- The problem -
Express the records from the line with "Screen dimensions: 984x712" up to and including the line with "tap(691, 14)" as a two-column CSV with the headers text and answer. Give one row per record, put each value in a single quoted field with line breaks turned into spaces, and leave out the pictures.

··· Given records ···

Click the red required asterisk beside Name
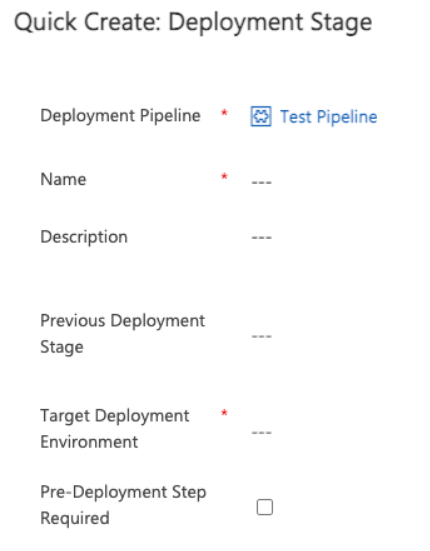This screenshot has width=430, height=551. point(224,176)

···
··· Given records ···

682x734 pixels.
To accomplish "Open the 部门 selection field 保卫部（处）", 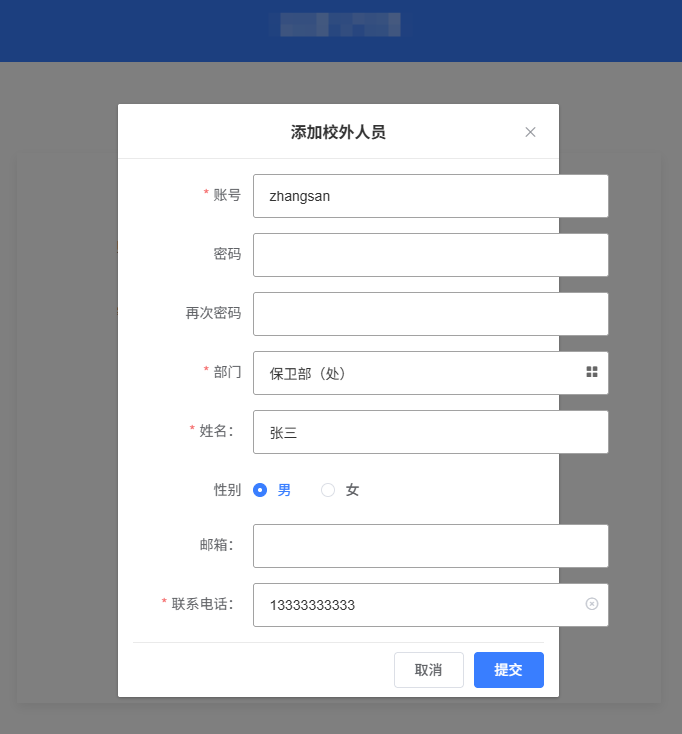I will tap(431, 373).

···
··· Given records ···

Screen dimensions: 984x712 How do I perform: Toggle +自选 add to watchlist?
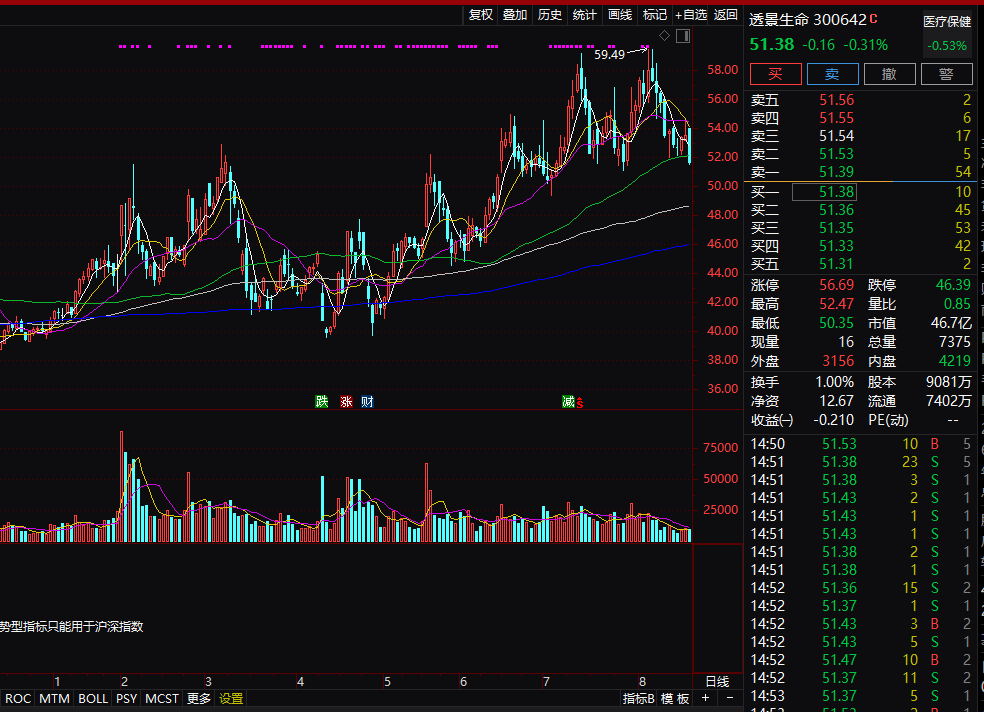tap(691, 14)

···

- Answer to the problem -
text,answer
"Screen dimensions: 984x712 How do I perform: Toggle +自选 add to watchlist?","tap(691, 14)"